Кстати, Екатерина уже знала через своих французских почитателей, среди которых первым был Вольтер, что перевод ее новых правил общежития Российской империи у них в стране запрещен. Более того, он внесен в реестр книг, кои не только нельзя печатать во французском королевстве, но и ввозить в его пределы из-за границы. То есть в ту страну, где родились передовые идеи просвещенного абсолютизма, которые Екатерина исповедовала столь горячо.

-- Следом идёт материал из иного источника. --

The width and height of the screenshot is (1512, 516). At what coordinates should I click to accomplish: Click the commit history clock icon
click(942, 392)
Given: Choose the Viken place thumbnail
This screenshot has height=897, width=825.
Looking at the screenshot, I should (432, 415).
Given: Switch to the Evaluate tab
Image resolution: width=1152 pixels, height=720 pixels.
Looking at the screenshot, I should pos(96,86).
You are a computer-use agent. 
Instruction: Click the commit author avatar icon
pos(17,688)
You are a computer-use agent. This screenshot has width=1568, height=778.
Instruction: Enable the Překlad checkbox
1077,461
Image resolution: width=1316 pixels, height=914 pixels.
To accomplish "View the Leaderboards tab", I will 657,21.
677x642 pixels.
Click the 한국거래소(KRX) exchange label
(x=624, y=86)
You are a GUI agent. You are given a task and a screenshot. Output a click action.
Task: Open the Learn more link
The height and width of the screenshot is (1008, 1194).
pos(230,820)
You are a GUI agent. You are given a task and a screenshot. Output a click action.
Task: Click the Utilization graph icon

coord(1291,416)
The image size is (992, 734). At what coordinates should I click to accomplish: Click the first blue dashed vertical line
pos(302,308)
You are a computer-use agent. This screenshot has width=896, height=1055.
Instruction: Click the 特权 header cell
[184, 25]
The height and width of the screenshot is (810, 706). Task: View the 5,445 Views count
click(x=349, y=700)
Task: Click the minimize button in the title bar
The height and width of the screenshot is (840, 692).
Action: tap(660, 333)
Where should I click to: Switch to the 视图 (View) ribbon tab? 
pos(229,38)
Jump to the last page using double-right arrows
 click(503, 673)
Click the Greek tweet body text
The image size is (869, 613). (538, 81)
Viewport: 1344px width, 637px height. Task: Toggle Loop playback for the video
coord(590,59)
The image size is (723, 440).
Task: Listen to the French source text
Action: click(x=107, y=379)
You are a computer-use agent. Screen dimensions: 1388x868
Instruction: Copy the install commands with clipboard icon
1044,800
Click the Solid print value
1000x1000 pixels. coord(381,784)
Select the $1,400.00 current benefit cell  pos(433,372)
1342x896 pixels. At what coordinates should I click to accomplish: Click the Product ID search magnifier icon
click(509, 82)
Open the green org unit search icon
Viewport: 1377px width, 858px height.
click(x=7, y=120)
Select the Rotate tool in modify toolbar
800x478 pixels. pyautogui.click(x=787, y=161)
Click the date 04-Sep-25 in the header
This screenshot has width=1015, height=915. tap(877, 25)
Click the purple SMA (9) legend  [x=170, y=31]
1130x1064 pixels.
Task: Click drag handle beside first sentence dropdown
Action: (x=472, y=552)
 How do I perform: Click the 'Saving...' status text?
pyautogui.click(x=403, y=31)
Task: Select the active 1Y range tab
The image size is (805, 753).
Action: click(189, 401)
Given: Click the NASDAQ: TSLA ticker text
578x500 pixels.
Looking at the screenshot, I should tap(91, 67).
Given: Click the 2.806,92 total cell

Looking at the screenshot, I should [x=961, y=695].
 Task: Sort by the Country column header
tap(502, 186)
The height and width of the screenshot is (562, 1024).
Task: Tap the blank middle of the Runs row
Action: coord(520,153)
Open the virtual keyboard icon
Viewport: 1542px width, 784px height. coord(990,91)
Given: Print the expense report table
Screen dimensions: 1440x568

Однако и у себя на родине „Наказ“, несмотря на свое высочайшее происхождение, много претерпел еще до публикации. По советам доброжелателей Екатерина сожгла в камине почти половину написанного. При этом, философски глядя на огонь, тихо приговаривала: „И Бог знает, что станется с остальным…“
А с остальным сталось то, что, после того как урезанный автором „Наказ“ был подготовлен к печати, вмешалась цензура. Она по собственному почину сократила текст статей „Наказа“ еще на четверть. Подобная вивисекция была исполнена помимо воли императрицы. Тем не менее никто и никак наказан за подобное самовольное деяние Екатериной не был.
Первое издание „Наказа“ состоялось в день открытия Уложенной комиссии. Вплоть до смерти Екатерины в 1796 году он печатался еще семь раз общим пятитысячным тиражом, не считая того немалого числа зарубежных экземпляров, которые все-таки появились при жизни императрицы, переведенные на французский, немецкий и латинский языки.
1
Ныне имени Ленина.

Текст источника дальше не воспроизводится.